WORK TO BE COMPLETED:
Your copy should begin at the line containing "The width and" and end at the last line of the records below, matching each line exactly and leaving out pictures.

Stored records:
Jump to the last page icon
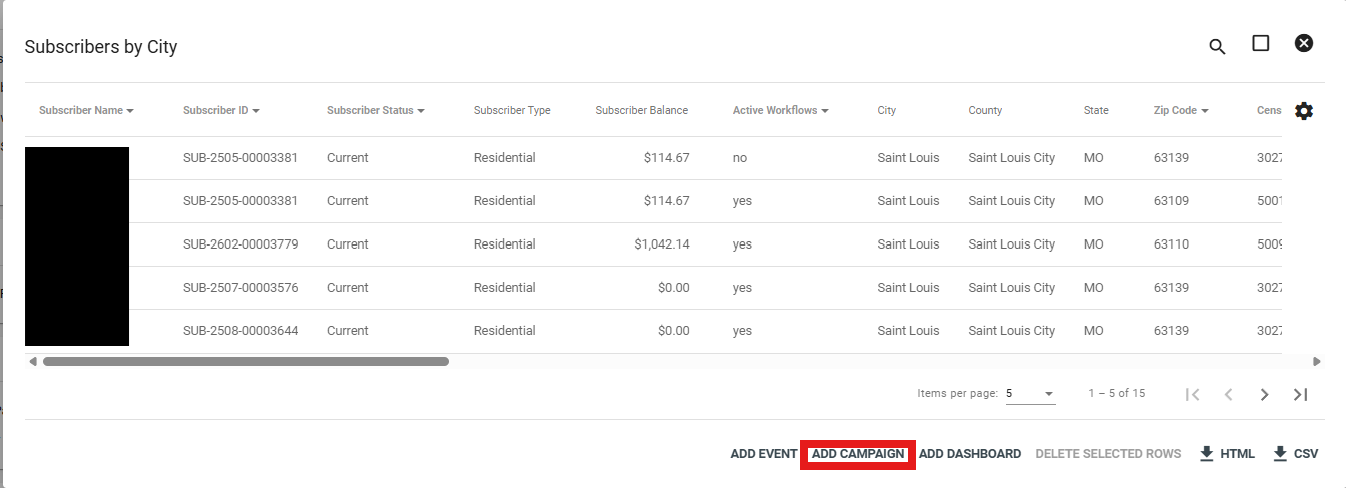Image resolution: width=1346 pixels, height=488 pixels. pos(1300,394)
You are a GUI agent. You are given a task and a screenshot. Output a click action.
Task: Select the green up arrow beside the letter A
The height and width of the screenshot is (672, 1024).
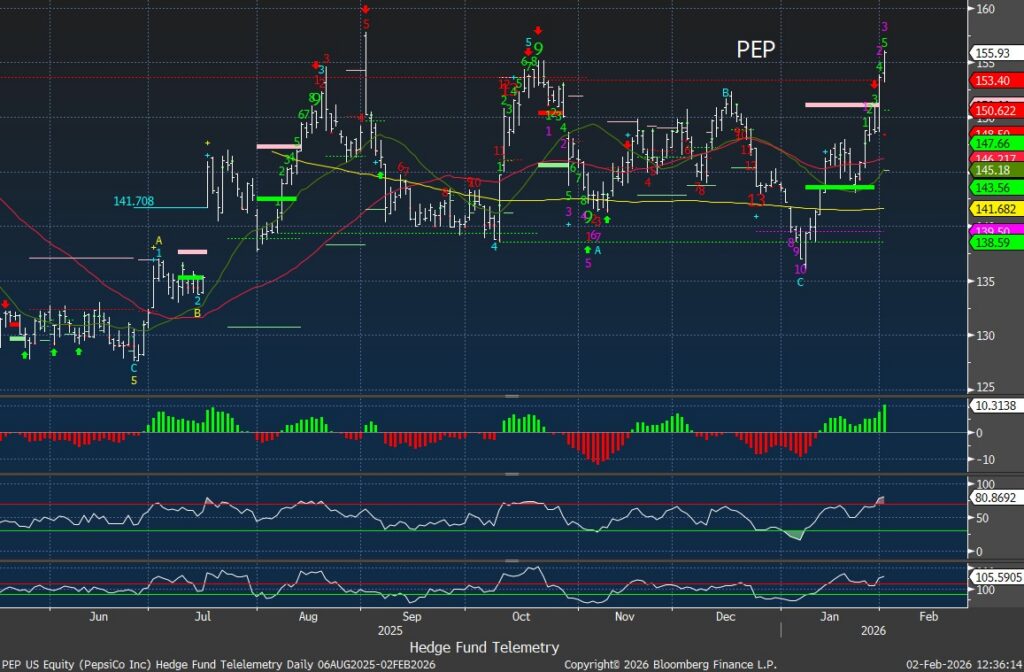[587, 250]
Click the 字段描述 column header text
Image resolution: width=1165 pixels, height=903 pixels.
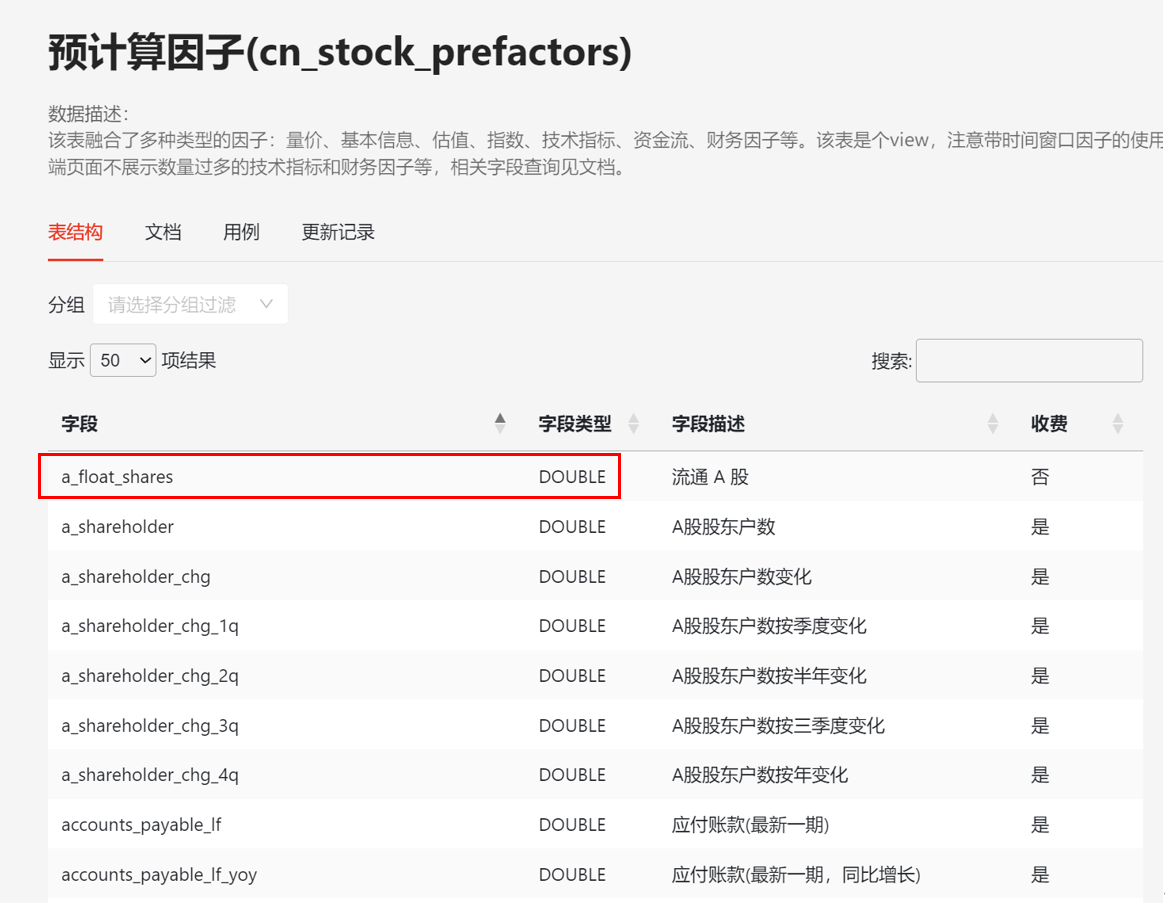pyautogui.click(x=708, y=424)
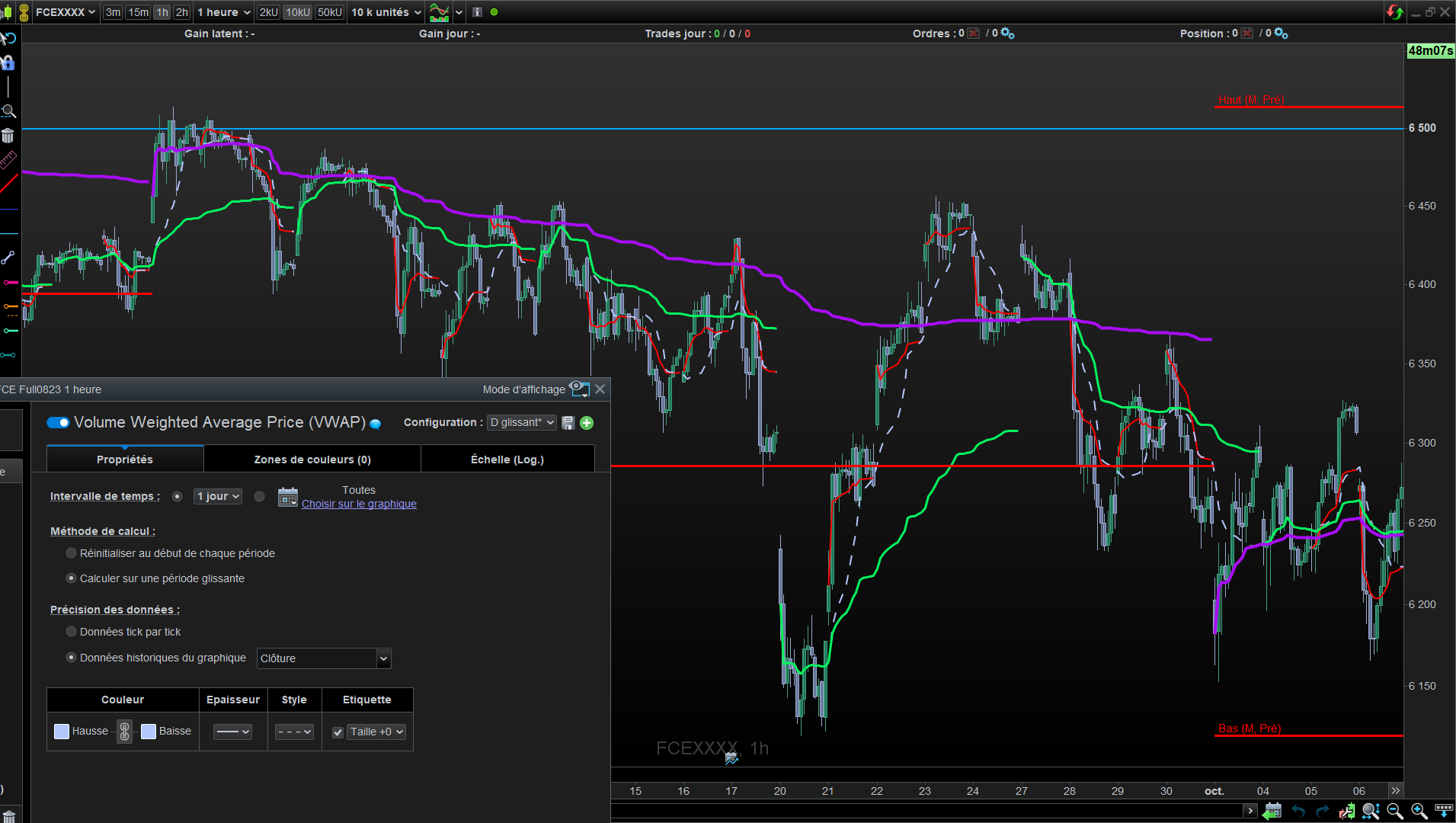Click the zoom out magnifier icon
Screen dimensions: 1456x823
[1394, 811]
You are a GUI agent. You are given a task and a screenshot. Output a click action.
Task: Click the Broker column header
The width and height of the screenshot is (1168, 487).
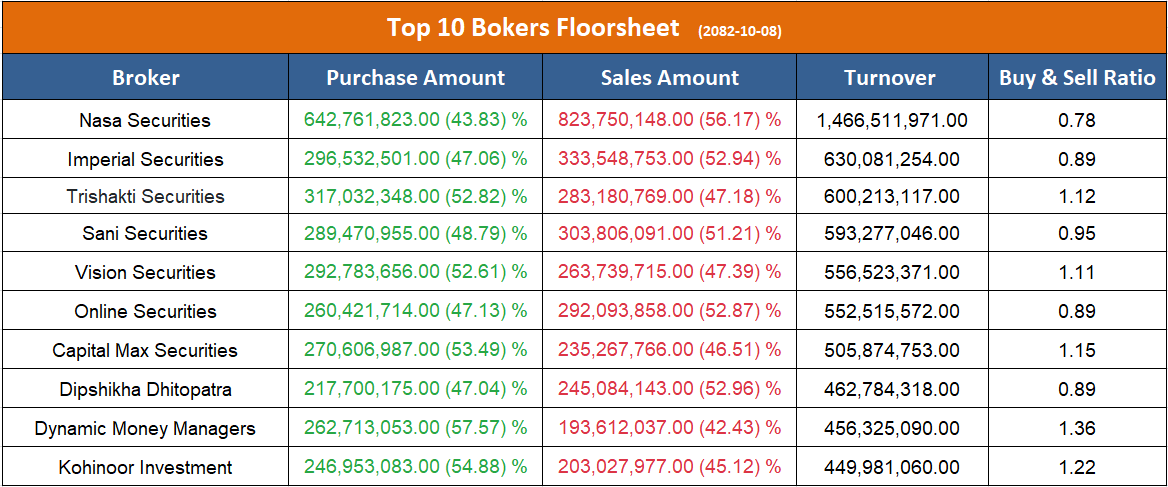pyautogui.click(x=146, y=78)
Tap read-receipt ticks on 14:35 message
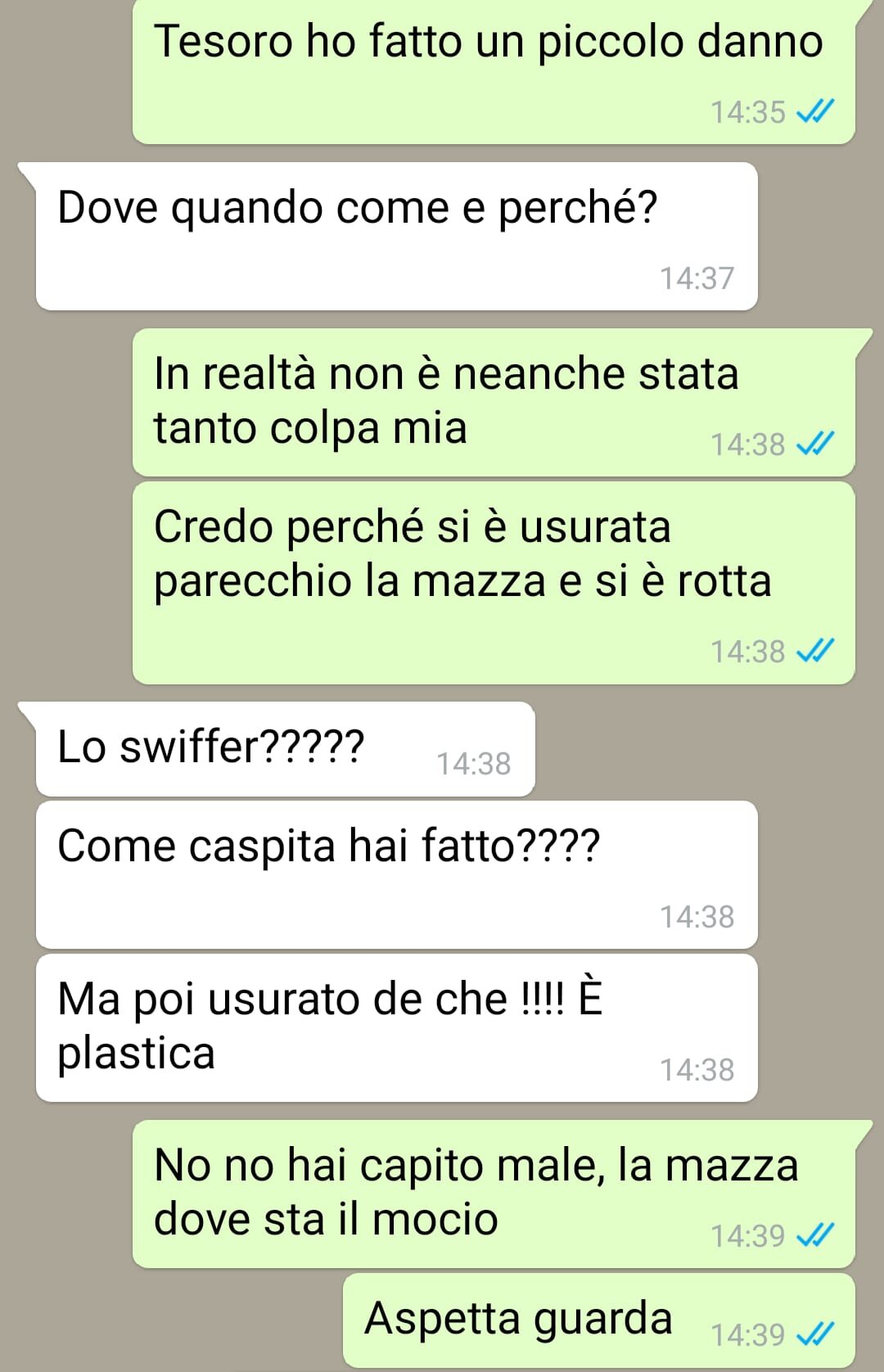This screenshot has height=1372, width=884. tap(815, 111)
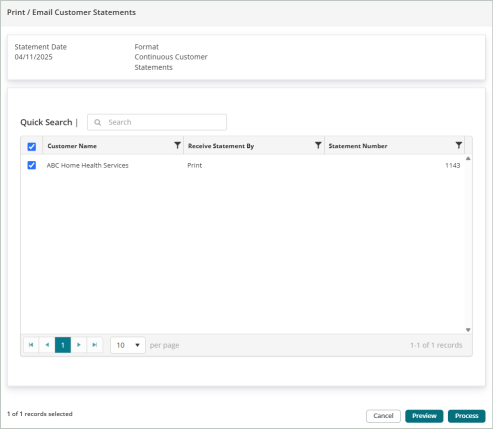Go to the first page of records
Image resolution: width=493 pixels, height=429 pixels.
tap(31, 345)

TASK SOLUTION:
The width and height of the screenshot is (1168, 487).
pyautogui.click(x=146, y=78)
Tap read-receipt ticks on 14:35 message
This screenshot has height=1372, width=884. tap(815, 111)
Go to the first page of records
Image resolution: width=493 pixels, height=429 pixels.
tap(31, 345)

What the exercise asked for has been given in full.